Passage to read:
◇ ◇ ◇
[Pdx-pm] Lisp class

Michael G Schwern schwern at pobox.com
Sun May 1 01:01:32 PDT 2005


Thus spake Randal Lucas
> I will soon have surpassed that age at which Paul Graham asserts one
> must have learned Common Lisp or have missed one's chance.

The idea what one must learn big, new ideas before a certain age when your
brain meats harden and become forever crystalized against new ideas like
some sort of Magic Shell sundae topping is, imo, a load of crap.

That said, I think what to pull out of Paul Graham's Lisp assertion is not
so much about Lisp persay but about functional programming.  You should
learn it.  Its a whole new (actually rather old) way of looking at 
programming much like OO is different from procedural.  But it doesn't
have to be Lisp.  Recently Haskell [1] has gotten a lot of attention and 
unlike Lisp it reflects up-to-date functional programming theory and seems
to have solved many of the traditional programming pains of functional code.
◇ ◇ ◇
Supplied information:

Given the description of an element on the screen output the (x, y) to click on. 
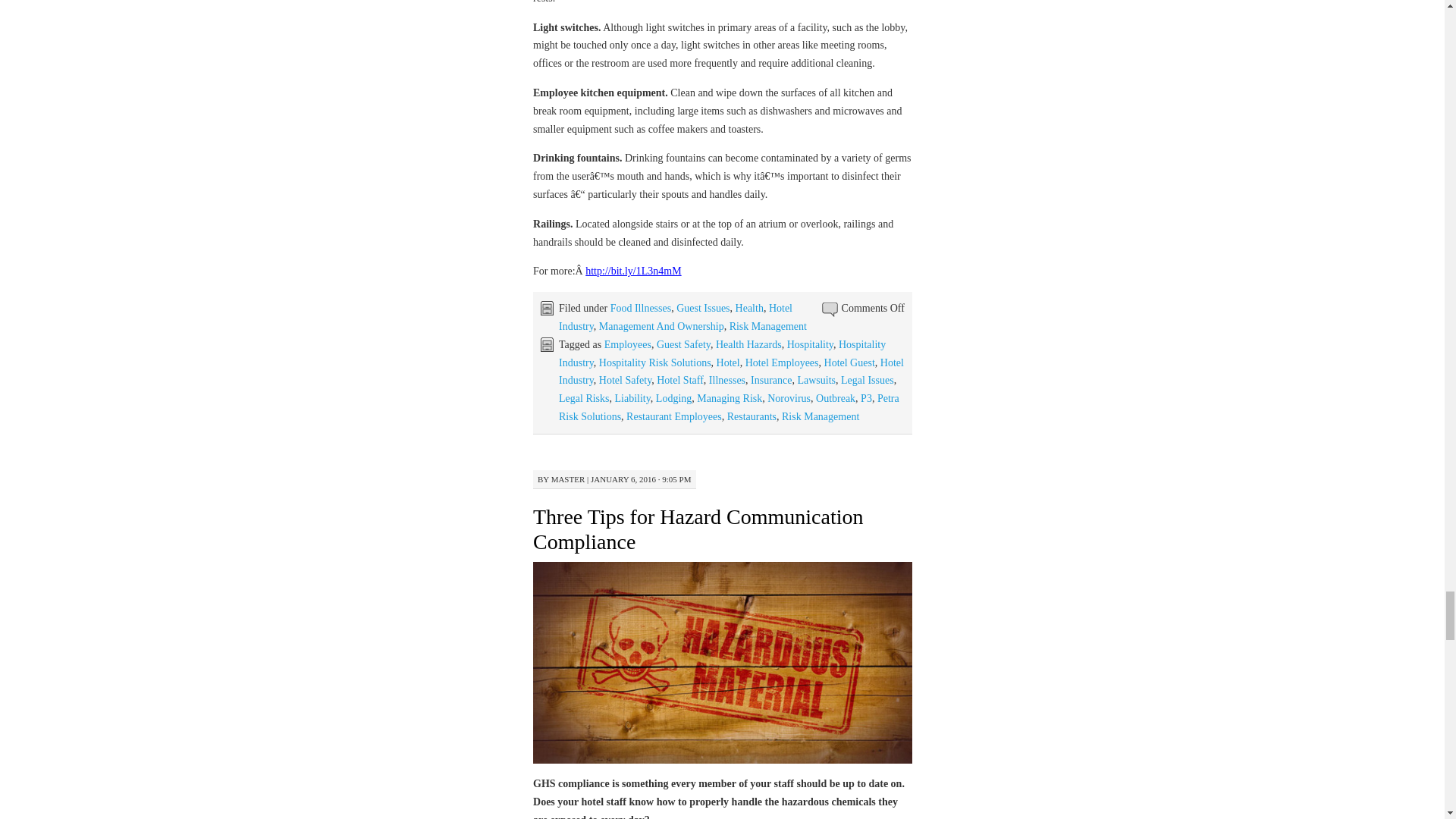
View all posts by master (568, 479)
◇ ◇ ◇
Exercises to complete:
**a.** Reproduce everything in the mailing-list post about learning Lisp from "That said, I" down to "of functional code.".
**b.** Answer these questions using the mailing-list post about learning Lisp.
(i) What is the name of the person who sent the post?
(ii) To what dessert topping does the writer compare brains that have hardened against new ideas?
(iii) Which language does the writer say has recently gotten a lot of attention?
**c.** Write the next few sentences of the mailing-list post about learning Lisp, picking up after its final sentence.

Answers provided:
**a.**
That said, I think what to pull out of Paul Graham's Lisp assertion is not
so much about Lisp persay but about functional programming.  You should
learn it.  Its a whole new (actually rather old) way of looking at 
programming much like OO is different from procedural.  But it doesn't
have to be Lisp.  Recently Haskell [1] has gotten a lot of attention and 
unlike Lisp it reflects up-to-date functional programming theory and seems
to have solved many of the traditional programming pains of functional code.

**b.**
(i) Michael G Schwern
(ii) Magic Shell sundae topping
(iii) Haskell

**c.**
More importantly Pugs [2], the prototype Perl 6 interpreter, is being 
written in Haskell.  You can learn Haskell and still keep generally within 
the same community as Perl and work on Perl 6 all at the same time!  There's 
bushels of low hanging fruit in Pugs such that anyone with a few weeks 
(hell, days) of Haskell under their belt can start doing some patching.
I believe the Pugs folks recommend "The Haskell School of Expression" or
"Algorithms: A Functional Progamming Approach" as well as the online "Yet 
Another Haskell Tutorial".

Finally, to shamelessly plug Curtis' talk this month, he will be speaking on
Prolog which is a representative of yet another entirely different way of
programming: logic programming.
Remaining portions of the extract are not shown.